> _DATA FOR THIS EXERCISE_
----

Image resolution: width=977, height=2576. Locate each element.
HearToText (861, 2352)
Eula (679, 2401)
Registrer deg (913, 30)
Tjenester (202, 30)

----

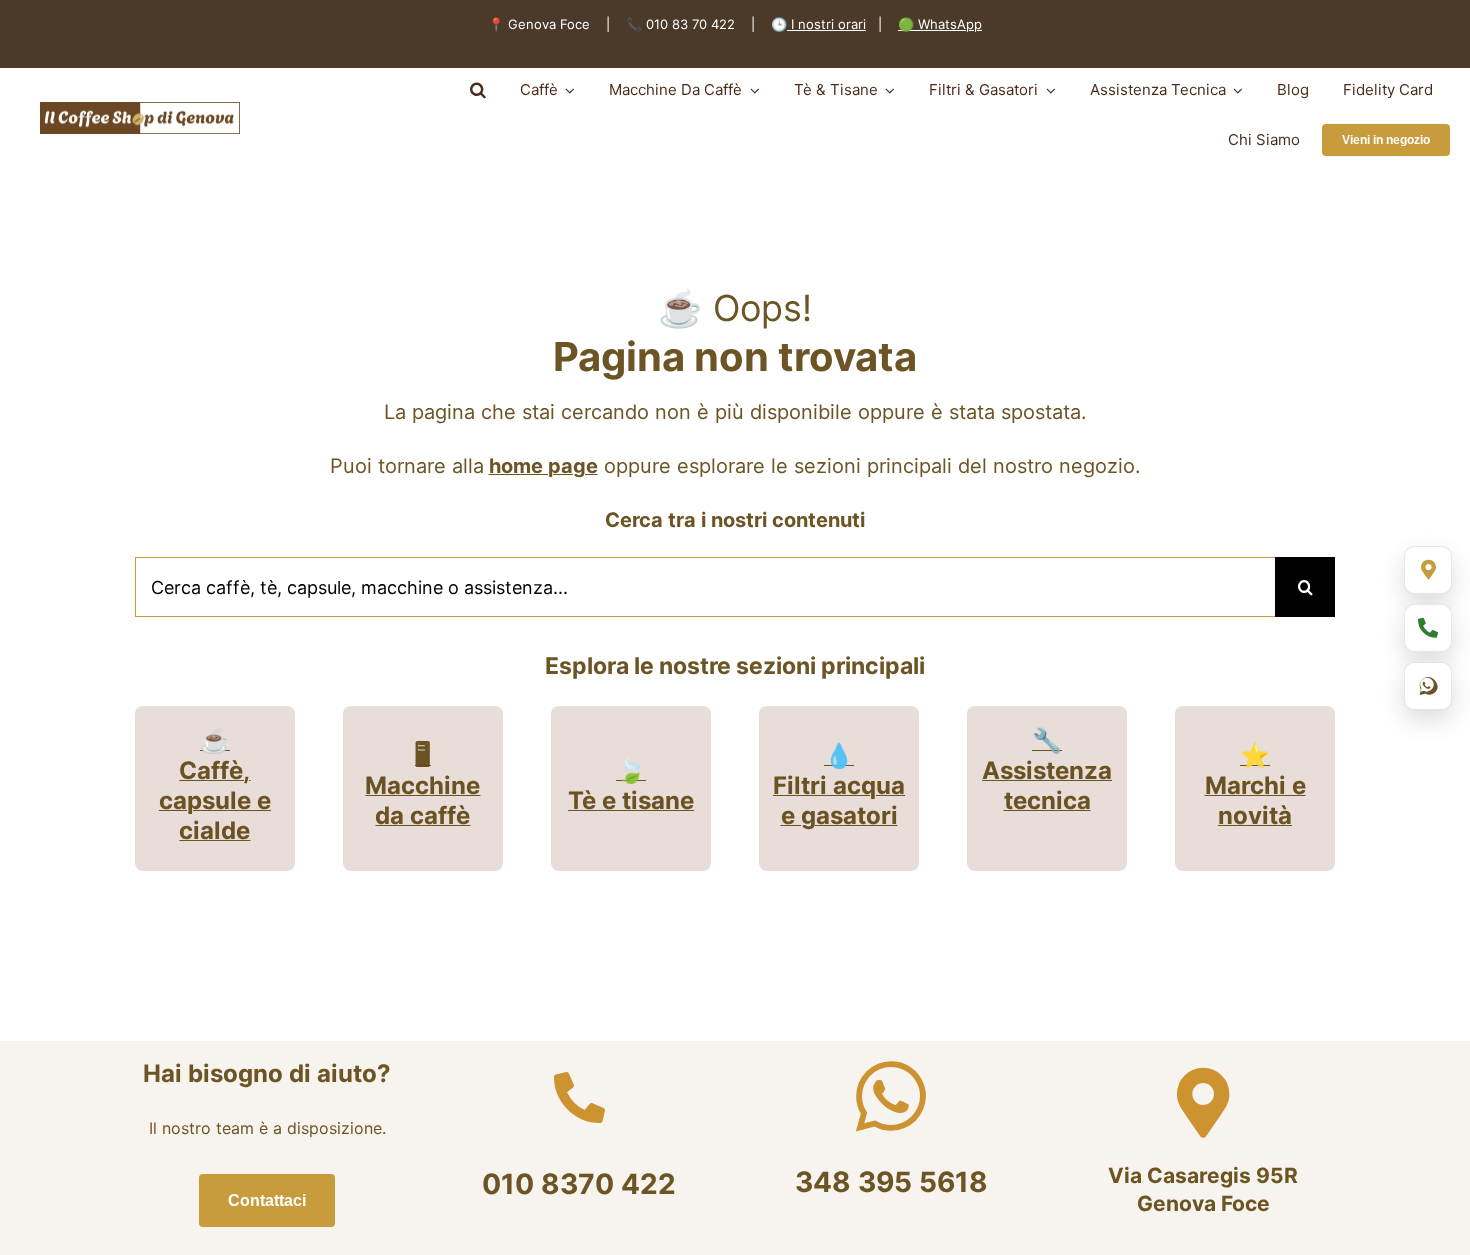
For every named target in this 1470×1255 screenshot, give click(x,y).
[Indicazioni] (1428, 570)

----

> _PROMPT_
From the listing above, output exactly the run of lines that starts with the line containing "Image resolution: width=977, height=2576." and ends with the line containing "Tjenester (202, 30)".

> _TASK SOLUTION_
Image resolution: width=977, height=2576. Locate each element.
HearToText (861, 2352)
Eula (679, 2401)
Registrer deg (913, 30)
Tjenester (202, 30)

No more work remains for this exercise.